Items listed in a dataset
■ ■ ■ ■ ■

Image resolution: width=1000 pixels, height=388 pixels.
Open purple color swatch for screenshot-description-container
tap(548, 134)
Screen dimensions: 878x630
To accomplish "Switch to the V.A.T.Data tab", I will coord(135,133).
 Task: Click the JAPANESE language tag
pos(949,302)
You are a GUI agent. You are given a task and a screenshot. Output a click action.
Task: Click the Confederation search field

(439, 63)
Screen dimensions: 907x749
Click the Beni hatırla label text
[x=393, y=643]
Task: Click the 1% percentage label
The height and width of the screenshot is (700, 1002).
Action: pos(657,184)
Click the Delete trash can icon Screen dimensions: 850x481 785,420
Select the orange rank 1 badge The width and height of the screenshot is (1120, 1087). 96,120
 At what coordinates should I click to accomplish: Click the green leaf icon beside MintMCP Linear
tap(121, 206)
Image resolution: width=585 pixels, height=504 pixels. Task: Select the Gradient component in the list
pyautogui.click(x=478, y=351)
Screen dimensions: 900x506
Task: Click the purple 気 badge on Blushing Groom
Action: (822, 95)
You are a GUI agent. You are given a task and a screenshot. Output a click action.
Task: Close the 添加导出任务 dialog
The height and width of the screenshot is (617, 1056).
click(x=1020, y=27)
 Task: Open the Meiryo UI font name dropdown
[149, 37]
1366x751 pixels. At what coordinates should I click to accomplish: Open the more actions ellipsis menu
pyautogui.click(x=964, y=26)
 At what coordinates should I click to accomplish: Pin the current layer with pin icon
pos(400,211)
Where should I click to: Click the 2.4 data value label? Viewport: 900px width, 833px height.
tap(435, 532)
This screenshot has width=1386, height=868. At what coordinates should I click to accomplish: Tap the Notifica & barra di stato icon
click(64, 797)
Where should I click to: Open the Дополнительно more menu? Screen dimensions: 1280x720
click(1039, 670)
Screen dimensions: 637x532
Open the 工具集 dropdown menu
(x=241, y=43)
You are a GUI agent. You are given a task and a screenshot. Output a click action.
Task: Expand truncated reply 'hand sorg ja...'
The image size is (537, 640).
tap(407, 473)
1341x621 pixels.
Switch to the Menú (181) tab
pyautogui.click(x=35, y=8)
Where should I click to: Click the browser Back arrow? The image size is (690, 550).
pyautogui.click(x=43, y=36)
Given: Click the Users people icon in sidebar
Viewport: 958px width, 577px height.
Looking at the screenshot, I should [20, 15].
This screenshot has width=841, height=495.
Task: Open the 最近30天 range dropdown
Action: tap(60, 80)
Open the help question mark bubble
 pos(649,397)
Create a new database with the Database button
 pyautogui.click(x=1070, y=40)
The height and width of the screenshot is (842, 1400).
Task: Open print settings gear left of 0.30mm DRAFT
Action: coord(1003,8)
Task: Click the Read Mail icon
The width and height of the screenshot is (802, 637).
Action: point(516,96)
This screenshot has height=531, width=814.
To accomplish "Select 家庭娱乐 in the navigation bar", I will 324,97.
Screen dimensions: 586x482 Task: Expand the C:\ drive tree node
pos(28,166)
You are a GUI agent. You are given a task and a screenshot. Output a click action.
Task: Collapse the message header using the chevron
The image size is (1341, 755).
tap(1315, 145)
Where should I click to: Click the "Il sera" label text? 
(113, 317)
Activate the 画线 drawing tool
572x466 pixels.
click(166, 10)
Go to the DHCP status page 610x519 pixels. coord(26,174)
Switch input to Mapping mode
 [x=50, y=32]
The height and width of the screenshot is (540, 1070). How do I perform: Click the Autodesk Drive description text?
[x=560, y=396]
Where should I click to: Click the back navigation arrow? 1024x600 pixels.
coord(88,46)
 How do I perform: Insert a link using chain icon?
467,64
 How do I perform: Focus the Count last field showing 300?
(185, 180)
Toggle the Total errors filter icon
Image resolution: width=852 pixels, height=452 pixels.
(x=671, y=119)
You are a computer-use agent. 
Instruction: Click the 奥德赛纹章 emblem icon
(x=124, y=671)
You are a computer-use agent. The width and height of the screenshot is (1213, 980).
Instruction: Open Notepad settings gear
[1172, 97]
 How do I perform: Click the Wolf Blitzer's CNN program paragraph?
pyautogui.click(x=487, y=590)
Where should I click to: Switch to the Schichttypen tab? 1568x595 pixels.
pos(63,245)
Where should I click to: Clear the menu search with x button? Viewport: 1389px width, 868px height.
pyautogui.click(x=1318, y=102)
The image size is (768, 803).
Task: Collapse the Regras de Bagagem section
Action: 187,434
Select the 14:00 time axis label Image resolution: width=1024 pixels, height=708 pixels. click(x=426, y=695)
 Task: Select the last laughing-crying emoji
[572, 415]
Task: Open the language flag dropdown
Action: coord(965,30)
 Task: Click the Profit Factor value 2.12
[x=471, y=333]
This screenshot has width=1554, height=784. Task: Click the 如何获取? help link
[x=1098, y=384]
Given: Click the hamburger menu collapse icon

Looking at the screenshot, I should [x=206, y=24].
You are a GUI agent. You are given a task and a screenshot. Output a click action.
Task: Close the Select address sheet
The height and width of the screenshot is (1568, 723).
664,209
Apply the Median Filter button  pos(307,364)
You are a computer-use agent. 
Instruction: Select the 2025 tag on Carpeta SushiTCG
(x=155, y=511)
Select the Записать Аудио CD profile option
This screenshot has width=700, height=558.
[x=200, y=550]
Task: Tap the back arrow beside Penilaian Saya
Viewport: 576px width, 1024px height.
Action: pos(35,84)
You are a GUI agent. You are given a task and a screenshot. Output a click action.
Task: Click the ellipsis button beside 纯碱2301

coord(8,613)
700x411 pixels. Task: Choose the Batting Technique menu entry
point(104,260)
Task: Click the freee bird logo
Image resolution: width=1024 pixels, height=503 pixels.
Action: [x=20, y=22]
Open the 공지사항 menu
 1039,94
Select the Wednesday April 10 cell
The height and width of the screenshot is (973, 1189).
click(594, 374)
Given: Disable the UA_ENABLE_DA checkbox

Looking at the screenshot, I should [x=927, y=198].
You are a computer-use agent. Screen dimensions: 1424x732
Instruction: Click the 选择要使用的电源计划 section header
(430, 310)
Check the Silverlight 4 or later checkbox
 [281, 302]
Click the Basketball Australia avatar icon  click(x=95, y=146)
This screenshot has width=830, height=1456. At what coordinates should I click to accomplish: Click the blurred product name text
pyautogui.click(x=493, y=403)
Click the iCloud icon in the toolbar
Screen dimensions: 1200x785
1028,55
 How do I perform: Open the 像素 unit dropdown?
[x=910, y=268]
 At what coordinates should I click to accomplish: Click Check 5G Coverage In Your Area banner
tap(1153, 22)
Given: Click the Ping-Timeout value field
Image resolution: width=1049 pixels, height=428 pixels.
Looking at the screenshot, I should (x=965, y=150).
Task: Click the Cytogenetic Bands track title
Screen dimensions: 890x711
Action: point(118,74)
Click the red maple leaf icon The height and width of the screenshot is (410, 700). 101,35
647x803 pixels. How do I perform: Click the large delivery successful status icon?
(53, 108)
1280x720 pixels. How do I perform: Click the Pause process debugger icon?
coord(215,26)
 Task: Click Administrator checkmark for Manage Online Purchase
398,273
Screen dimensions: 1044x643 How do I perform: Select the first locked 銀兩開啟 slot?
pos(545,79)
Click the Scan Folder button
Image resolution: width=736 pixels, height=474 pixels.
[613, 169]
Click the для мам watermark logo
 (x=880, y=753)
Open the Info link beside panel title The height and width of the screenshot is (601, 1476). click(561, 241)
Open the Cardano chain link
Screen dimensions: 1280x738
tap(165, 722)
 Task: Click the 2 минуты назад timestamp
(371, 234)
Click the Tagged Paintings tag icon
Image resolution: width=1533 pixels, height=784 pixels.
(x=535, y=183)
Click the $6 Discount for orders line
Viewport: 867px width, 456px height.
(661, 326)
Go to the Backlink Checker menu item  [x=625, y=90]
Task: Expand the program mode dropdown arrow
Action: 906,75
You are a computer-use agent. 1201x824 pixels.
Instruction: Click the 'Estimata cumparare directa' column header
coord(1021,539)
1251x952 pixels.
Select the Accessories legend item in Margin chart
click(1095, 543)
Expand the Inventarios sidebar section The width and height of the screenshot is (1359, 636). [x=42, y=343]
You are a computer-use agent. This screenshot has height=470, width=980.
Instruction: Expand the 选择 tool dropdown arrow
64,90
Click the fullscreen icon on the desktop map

■ ■ ■ ■ ■

Instructions for the task:
A faithful copy of the lines from the line containing "Image resolution: width=1049" to the end of the data should be set down, both ends included, and nothing more.

Exercise solution:
Image resolution: width=1049 pixels, height=428 pixels.
Looking at the screenshot, I should (x=965, y=150).
Task: Click the Cytogenetic Bands track title
Screen dimensions: 890x711
Action: point(118,74)
Click the red maple leaf icon The height and width of the screenshot is (410, 700). 101,35
647x803 pixels. How do I perform: Click the large delivery successful status icon?
(53, 108)
1280x720 pixels. How do I perform: Click the Pause process debugger icon?
coord(215,26)
 Task: Click Administrator checkmark for Manage Online Purchase
398,273
Screen dimensions: 1044x643 How do I perform: Select the first locked 銀兩開啟 slot?
pos(545,79)
Click the Scan Folder button
Image resolution: width=736 pixels, height=474 pixels.
[613, 169]
Click the для мам watermark logo
 (x=880, y=753)
Open the Info link beside panel title The height and width of the screenshot is (601, 1476). click(561, 241)
Open the Cardano chain link
Screen dimensions: 1280x738
tap(165, 722)
 Task: Click the 2 минуты назад timestamp
(371, 234)
Click the Tagged Paintings tag icon
Image resolution: width=1533 pixels, height=784 pixels.
(x=535, y=183)
Click the $6 Discount for orders line
Viewport: 867px width, 456px height.
(661, 326)
Go to the Backlink Checker menu item  [x=625, y=90]
Task: Expand the program mode dropdown arrow
Action: 906,75
You are a computer-use agent. 1201x824 pixels.
Instruction: Click the 'Estimata cumparare directa' column header
coord(1021,539)
1251x952 pixels.
Select the Accessories legend item in Margin chart
click(1095, 543)
Expand the Inventarios sidebar section The width and height of the screenshot is (1359, 636). [x=42, y=343]
You are a computer-use agent. This screenshot has height=470, width=980.
Instruction: Expand the 选择 tool dropdown arrow
64,90
Click the fullscreen icon on the desktop map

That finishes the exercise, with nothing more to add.